● Task item
Write the records out once more. Leave each line exactly as given.
== == ==
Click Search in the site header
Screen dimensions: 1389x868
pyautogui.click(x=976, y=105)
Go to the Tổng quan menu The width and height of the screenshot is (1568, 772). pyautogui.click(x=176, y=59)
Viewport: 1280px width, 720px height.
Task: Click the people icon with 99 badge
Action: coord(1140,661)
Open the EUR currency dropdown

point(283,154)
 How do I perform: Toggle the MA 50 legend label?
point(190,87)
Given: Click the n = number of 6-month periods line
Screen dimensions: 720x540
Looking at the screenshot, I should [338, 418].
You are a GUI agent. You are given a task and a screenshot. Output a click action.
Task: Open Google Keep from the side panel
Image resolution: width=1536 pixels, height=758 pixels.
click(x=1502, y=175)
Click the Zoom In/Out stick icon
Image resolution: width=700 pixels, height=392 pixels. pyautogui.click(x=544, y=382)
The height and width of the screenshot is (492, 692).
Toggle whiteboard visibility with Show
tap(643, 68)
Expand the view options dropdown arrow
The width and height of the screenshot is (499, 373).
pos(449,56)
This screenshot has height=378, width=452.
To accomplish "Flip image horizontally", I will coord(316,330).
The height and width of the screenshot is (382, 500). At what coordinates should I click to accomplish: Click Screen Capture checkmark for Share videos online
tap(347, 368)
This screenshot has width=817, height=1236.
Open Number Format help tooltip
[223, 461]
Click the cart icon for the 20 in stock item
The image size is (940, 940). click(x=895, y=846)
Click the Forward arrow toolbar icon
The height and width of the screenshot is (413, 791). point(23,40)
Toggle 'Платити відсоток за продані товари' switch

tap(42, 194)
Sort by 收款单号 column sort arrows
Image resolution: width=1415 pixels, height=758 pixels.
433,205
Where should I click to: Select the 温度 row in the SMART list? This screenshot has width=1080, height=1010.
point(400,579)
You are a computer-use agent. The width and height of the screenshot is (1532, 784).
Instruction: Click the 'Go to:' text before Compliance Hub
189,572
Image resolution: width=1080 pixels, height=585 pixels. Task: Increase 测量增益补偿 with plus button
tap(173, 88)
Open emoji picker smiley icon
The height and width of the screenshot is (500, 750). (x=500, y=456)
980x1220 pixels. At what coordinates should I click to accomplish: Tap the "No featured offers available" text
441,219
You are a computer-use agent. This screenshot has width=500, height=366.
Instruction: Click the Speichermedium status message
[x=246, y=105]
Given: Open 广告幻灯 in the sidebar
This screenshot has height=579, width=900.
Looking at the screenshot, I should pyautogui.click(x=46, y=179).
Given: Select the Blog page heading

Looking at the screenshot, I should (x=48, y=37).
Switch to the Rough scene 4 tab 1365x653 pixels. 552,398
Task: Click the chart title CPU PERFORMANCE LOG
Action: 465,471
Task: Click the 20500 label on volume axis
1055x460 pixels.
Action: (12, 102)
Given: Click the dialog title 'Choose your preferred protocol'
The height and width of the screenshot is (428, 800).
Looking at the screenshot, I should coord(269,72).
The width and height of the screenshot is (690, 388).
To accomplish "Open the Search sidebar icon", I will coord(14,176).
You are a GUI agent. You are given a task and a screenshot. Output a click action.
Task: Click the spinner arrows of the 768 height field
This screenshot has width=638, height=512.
== == ==
● Reply to the exercise
Click Search in the site header
Screen dimensions: 1389x868
pyautogui.click(x=976, y=105)
Go to the Tổng quan menu The width and height of the screenshot is (1568, 772). pyautogui.click(x=176, y=59)
Viewport: 1280px width, 720px height.
Task: Click the people icon with 99 badge
Action: coord(1140,661)
Open the EUR currency dropdown

point(283,154)
 How do I perform: Toggle the MA 50 legend label?
point(190,87)
Given: Click the n = number of 6-month periods line
Screen dimensions: 720x540
Looking at the screenshot, I should [338, 418].
You are a GUI agent. You are given a task and a screenshot. Output a click action.
Task: Open Google Keep from the side panel
Image resolution: width=1536 pixels, height=758 pixels.
click(x=1502, y=175)
Click the Zoom In/Out stick icon
Image resolution: width=700 pixels, height=392 pixels. pyautogui.click(x=544, y=382)
The height and width of the screenshot is (492, 692).
Toggle whiteboard visibility with Show
tap(643, 68)
Expand the view options dropdown arrow
The width and height of the screenshot is (499, 373).
pos(449,56)
This screenshot has height=378, width=452.
To accomplish "Flip image horizontally", I will coord(316,330).
The height and width of the screenshot is (382, 500). At what coordinates should I click to accomplish: Click Screen Capture checkmark for Share videos online
tap(347, 368)
This screenshot has width=817, height=1236.
Open Number Format help tooltip
[223, 461]
Click the cart icon for the 20 in stock item
The image size is (940, 940). click(x=895, y=846)
Click the Forward arrow toolbar icon
The height and width of the screenshot is (413, 791). point(23,40)
Toggle 'Платити відсоток за продані товари' switch

tap(42, 194)
Sort by 收款单号 column sort arrows
Image resolution: width=1415 pixels, height=758 pixels.
433,205
Where should I click to: Select the 温度 row in the SMART list? This screenshot has width=1080, height=1010.
point(400,579)
You are a computer-use agent. The width and height of the screenshot is (1532, 784).
Instruction: Click the 'Go to:' text before Compliance Hub
189,572
Image resolution: width=1080 pixels, height=585 pixels. Task: Increase 测量增益补偿 with plus button
tap(173, 88)
Open emoji picker smiley icon
The height and width of the screenshot is (500, 750). (x=500, y=456)
980x1220 pixels. At what coordinates should I click to accomplish: Tap the "No featured offers available" text
441,219
You are a computer-use agent. This screenshot has width=500, height=366.
Instruction: Click the Speichermedium status message
[x=246, y=105]
Given: Open 广告幻灯 in the sidebar
This screenshot has height=579, width=900.
Looking at the screenshot, I should pyautogui.click(x=46, y=179).
Given: Select the Blog page heading

Looking at the screenshot, I should (x=48, y=37).
Switch to the Rough scene 4 tab 1365x653 pixels. 552,398
Task: Click the chart title CPU PERFORMANCE LOG
Action: 465,471
Task: Click the 20500 label on volume axis
1055x460 pixels.
Action: (12, 102)
Given: Click the dialog title 'Choose your preferred protocol'
The height and width of the screenshot is (428, 800).
Looking at the screenshot, I should coord(269,72).
The width and height of the screenshot is (690, 388).
To accomplish "Open the Search sidebar icon", I will coord(14,176).
You are a GUI agent. You are given a task and a screenshot. Output a click action.
Task: Click the spinner arrows of the 768 height field
This screenshot has width=638, height=512.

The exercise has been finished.